Central to the complaint are internal communications and product decisions that prosecutors say show Apple knew its platforms were being misused. The filing cites an internal 2020 message from Apple’s head of fraud that described iCloud as “the greatest platform for distributing child porn” and said the company “chose not to know.” The suit also traces the company’s technical pivot: work on an image-screening system known as NeuralHash around 2021 was delayed amid privacy concerns and ultimately scrapped in December 2022 in favor of broader end-to-end encryption, which Apple markets as Advanced Data Protection.

Apple defended its approach in a prepared statement cited in filings and press accounts, saying it has “implemented features that prevent children from uploading or receiving nude images and was ‘innovating every day to combat ever-evolving threats and maintain the safest, most trusted platform for kids.’” The company also points to Communication Safety, a set of parental-control features that Apple says “intervenes on kids’ devices when nudity is detected in Messages, shared Photos, AirDrop and even live FaceTime calls.”

AI-generated illustration
AI-generated illustration

The West Virginia suit draws comparisons with other tech companies: prosecutors note that Google and Microsoft check uploaded photos and attachments against databases of known child sexual abuse material identifiers provided by the National Center for Missing and Exploited Children, a practice Apple has largely avoided. Advocacy findings cited in the complaint and media reports say Apple has undercounted appearances of abuse material; police data reviewed by the U.K. group NSPCC indicated predators in England and Wales used Apple services more often than company disclosures suggested.

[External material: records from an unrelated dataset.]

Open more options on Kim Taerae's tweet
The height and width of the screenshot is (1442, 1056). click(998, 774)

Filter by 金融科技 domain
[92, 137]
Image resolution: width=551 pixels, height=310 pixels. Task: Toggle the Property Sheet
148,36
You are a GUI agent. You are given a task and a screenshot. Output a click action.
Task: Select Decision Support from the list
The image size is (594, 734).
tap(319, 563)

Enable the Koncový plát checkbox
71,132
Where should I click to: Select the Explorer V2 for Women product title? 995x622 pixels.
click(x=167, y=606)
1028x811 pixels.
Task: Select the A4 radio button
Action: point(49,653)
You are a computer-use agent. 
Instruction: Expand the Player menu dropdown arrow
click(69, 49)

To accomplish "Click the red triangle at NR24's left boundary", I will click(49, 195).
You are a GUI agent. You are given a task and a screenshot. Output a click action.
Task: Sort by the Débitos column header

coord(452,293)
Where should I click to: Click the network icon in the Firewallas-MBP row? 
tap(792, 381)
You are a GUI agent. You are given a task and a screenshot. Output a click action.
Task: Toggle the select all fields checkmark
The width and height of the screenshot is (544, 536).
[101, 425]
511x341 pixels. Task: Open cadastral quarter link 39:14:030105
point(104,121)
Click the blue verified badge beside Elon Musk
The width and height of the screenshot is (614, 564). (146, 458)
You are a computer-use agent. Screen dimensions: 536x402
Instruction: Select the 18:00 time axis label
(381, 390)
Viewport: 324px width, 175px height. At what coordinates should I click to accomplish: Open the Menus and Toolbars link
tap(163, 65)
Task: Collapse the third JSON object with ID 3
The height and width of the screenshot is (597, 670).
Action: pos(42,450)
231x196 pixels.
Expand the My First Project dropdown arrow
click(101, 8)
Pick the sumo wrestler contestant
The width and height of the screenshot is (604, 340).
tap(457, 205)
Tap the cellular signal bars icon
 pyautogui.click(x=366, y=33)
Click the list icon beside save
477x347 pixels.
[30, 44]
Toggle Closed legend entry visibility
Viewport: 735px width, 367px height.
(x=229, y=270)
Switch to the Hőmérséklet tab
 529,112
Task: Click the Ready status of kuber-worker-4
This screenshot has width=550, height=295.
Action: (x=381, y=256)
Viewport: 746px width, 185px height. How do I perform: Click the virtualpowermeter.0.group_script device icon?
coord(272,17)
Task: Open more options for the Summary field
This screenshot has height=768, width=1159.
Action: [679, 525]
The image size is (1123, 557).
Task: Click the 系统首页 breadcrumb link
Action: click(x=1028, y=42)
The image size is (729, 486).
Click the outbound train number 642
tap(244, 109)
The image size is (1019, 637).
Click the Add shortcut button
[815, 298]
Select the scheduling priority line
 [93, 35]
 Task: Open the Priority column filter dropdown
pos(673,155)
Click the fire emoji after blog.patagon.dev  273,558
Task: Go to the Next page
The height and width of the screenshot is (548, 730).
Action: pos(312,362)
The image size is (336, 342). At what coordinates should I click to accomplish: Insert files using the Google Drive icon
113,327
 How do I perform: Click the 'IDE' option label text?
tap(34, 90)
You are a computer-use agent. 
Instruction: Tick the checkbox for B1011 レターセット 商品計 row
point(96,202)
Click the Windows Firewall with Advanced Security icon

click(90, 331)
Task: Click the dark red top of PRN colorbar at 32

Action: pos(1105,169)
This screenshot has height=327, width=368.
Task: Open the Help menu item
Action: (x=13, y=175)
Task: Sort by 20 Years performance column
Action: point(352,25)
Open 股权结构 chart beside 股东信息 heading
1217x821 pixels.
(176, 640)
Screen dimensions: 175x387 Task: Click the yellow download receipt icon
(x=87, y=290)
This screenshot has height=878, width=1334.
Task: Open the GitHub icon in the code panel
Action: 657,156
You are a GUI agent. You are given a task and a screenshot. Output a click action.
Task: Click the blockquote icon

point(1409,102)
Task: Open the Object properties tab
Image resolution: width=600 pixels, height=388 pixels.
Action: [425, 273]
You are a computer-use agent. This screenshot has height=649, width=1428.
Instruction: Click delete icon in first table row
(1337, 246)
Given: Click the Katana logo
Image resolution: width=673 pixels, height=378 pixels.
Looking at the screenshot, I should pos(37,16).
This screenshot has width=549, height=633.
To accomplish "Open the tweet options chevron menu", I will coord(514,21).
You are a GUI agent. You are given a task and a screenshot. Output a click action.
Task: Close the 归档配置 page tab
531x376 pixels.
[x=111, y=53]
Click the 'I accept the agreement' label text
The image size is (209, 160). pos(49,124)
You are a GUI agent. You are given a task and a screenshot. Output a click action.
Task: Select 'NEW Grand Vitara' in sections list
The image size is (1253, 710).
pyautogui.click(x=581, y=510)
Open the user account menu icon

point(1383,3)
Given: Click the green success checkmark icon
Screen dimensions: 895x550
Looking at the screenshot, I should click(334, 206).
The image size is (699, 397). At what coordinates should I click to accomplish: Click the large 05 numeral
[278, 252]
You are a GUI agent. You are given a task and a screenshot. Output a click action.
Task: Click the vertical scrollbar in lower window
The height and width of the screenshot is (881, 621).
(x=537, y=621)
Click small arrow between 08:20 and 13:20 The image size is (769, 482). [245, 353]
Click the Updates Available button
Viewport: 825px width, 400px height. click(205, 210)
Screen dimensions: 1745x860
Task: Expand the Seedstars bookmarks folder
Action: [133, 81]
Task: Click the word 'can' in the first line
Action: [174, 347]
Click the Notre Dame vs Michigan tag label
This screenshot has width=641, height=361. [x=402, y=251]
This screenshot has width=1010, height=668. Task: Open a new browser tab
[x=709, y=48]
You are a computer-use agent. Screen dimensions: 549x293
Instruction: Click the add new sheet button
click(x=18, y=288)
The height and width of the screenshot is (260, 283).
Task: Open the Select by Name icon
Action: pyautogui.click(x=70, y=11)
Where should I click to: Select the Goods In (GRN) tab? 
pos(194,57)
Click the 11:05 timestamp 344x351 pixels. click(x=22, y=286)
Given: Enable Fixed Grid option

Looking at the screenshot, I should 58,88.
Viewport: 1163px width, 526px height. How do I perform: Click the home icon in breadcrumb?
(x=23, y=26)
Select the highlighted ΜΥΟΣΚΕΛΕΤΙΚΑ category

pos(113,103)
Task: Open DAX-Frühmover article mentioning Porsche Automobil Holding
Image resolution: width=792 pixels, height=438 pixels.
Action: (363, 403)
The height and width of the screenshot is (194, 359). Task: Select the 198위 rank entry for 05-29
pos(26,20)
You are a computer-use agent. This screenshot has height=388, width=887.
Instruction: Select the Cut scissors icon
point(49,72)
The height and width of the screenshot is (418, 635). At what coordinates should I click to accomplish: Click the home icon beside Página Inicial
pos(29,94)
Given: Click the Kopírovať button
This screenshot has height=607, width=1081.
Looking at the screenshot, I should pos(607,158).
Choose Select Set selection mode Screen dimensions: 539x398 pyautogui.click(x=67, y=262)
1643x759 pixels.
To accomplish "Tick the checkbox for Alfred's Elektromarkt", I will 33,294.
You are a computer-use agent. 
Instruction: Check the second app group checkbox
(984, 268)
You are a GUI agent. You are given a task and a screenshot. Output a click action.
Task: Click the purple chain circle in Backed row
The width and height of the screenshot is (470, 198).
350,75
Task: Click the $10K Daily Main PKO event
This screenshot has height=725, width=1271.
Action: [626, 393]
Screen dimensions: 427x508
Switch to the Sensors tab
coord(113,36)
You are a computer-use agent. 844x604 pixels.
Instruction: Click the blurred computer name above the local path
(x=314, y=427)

Legal experts say the case could set a precedent by testing whether state consumer-protection and nuisance laws can force changes to platform architecture and encryption practices. For West Virginia, a successful injunction could require Apple to adopt scanning and reporting measures prosecutors say would speed removals and help law enforcement, while a defense victory would reinforce tech firms’ discretion over privacy-oriented design choices.

The lawsuit arrives amid parallel litigation: a group of victims filed a separate suit in 2024 seeking $1.2 billion in damages against Apple for similar harms. The Mason County complaint is now the latest test of how courts will weigh child safety, privacy and platform responsibility.